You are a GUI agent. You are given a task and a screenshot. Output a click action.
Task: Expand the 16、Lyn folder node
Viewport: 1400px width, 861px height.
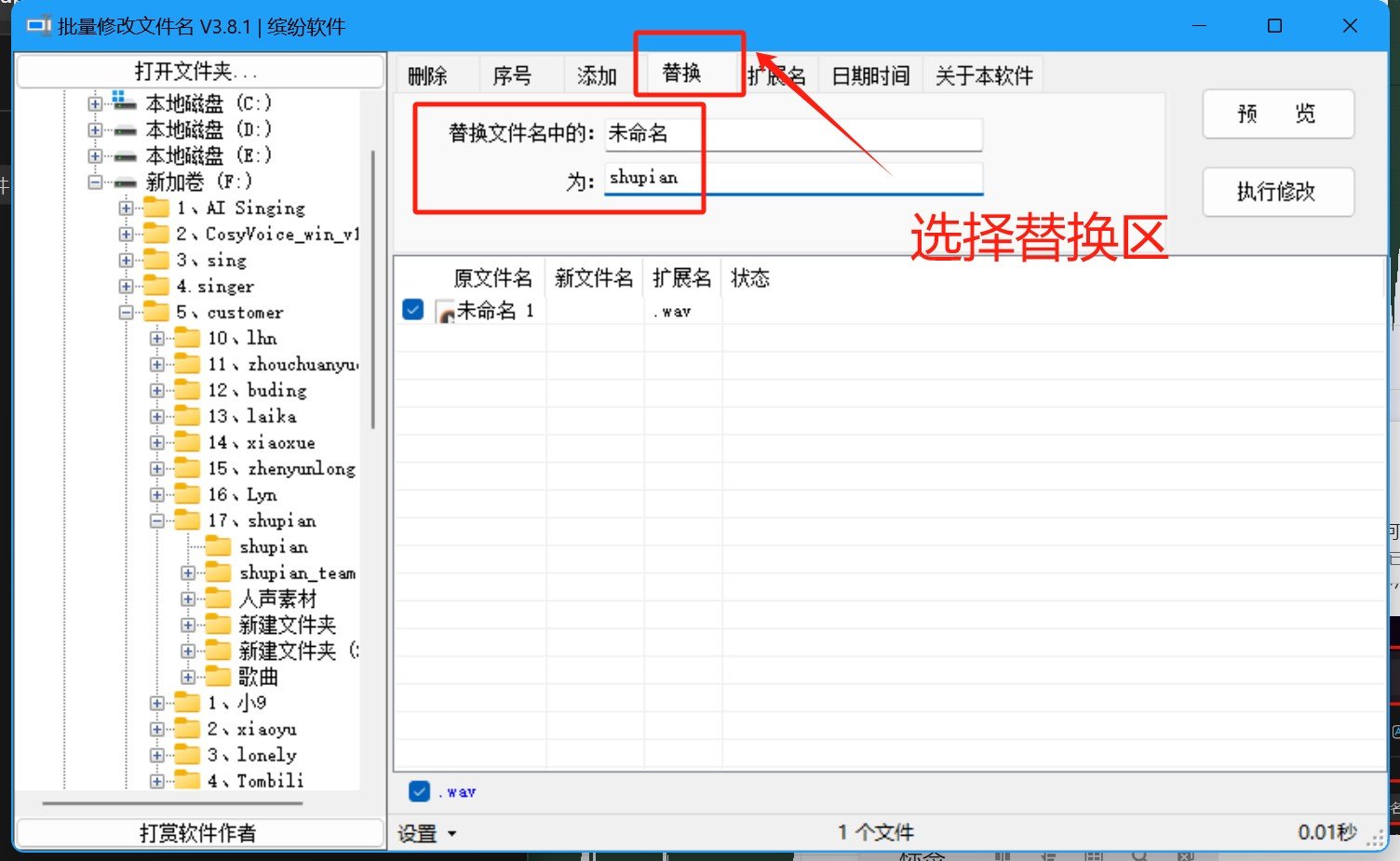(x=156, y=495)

+ + + + + + +

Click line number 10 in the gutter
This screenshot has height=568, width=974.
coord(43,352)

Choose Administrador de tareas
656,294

+ + + + + + +

#### [TASK DESCRIPTION]
Format the data from the line containing "You are a GUI" through the line containing "(x=156, y=495)" as a two-column CSV with the headers instruction and click. Give one row for each text-and-answer pair, put each value in a single quoted field with line breaks replaced by spaces, and leave out the pictures.

#### [COMPLETE OUTPUT]
instruction,click
"You are a GUI agent. You are given a task and a screenshot. Output a click action. Task: Expand the 16、Lyn folder node Viewport: 1400px width, 861px height.","(x=156, y=495)"